[Screenshot grounding data]
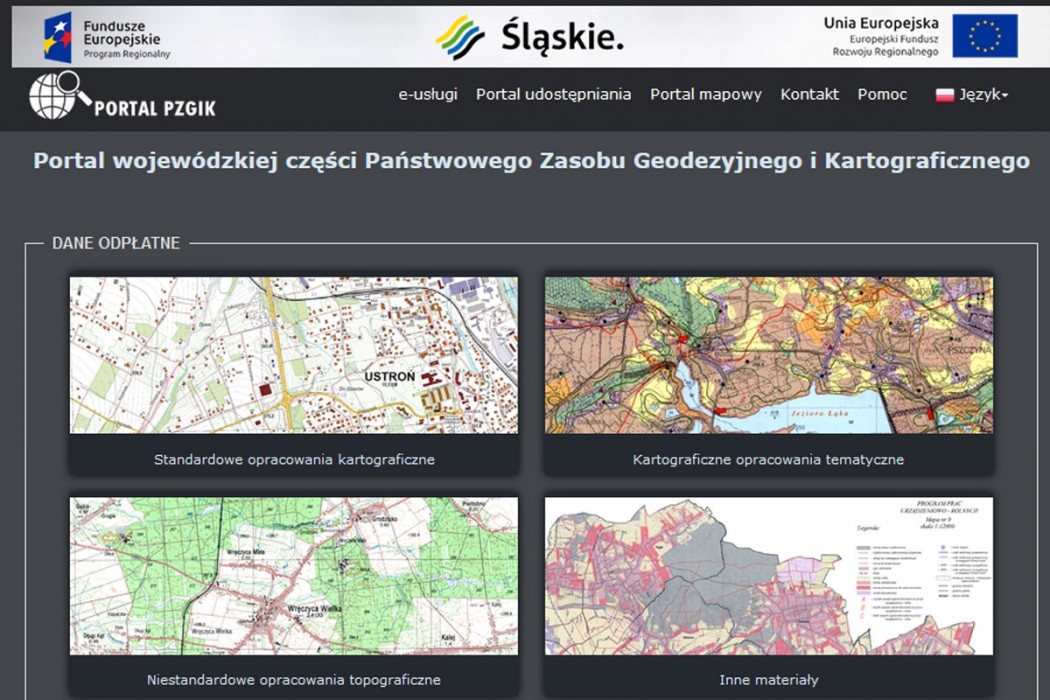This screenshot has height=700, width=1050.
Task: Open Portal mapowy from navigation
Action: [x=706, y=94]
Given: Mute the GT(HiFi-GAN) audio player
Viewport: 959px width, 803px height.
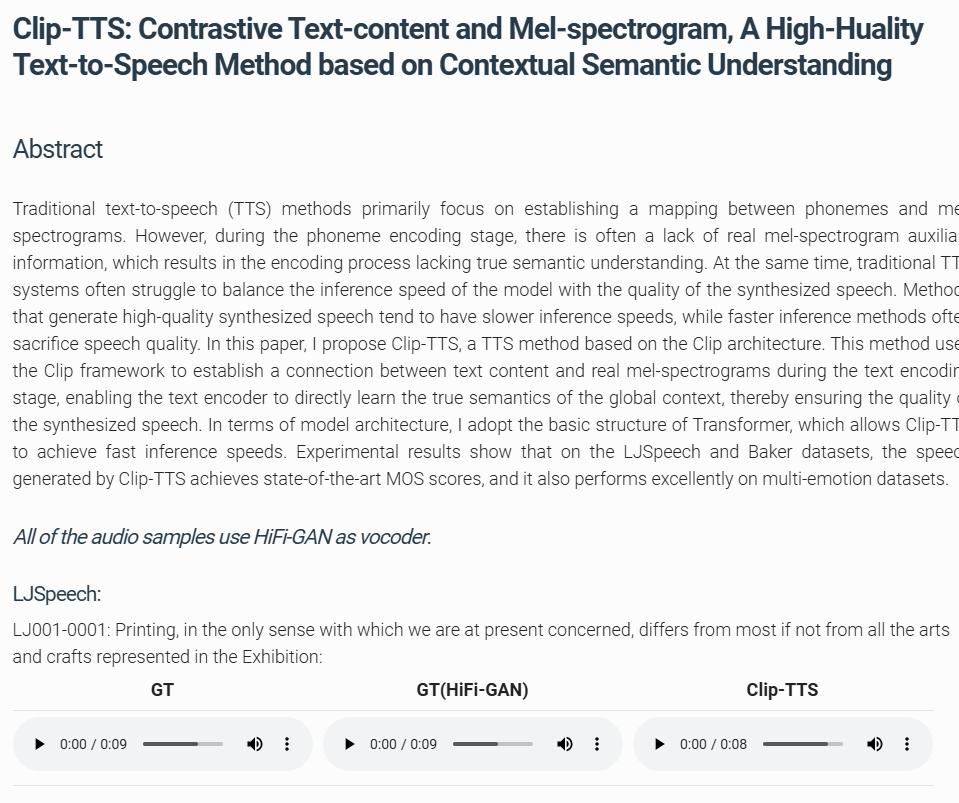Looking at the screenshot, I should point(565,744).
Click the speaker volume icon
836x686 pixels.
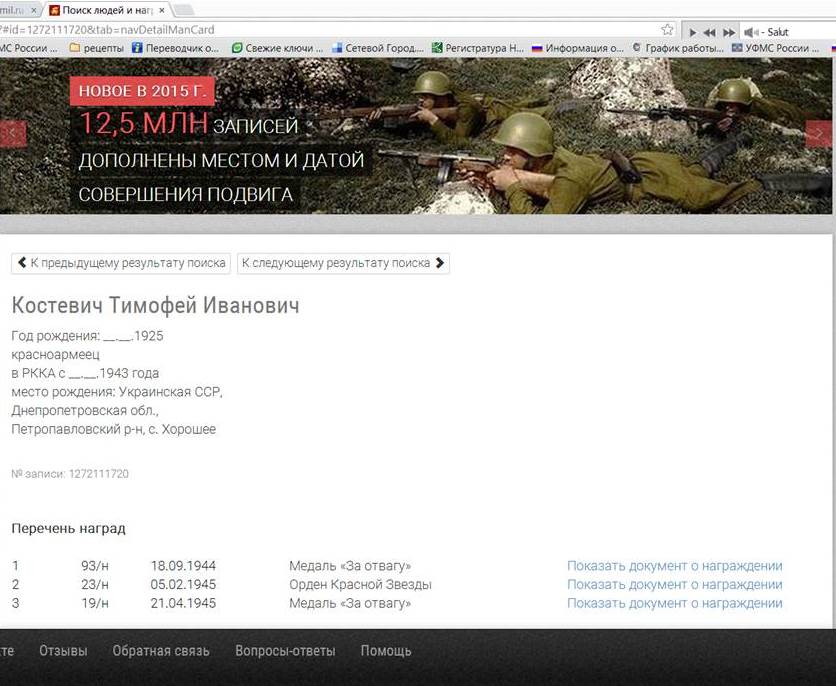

- [Exercise] Copy exactly the lines from the one containing "Given: Mute the GT(HiFi-GAN) audio player" to the end of the records, both included, and leave the pictures out.

- [Task result]
Given: Mute the GT(HiFi-GAN) audio player
Viewport: 959px width, 803px height.
Looking at the screenshot, I should point(565,744).
Click the speaker volume icon
836x686 pixels.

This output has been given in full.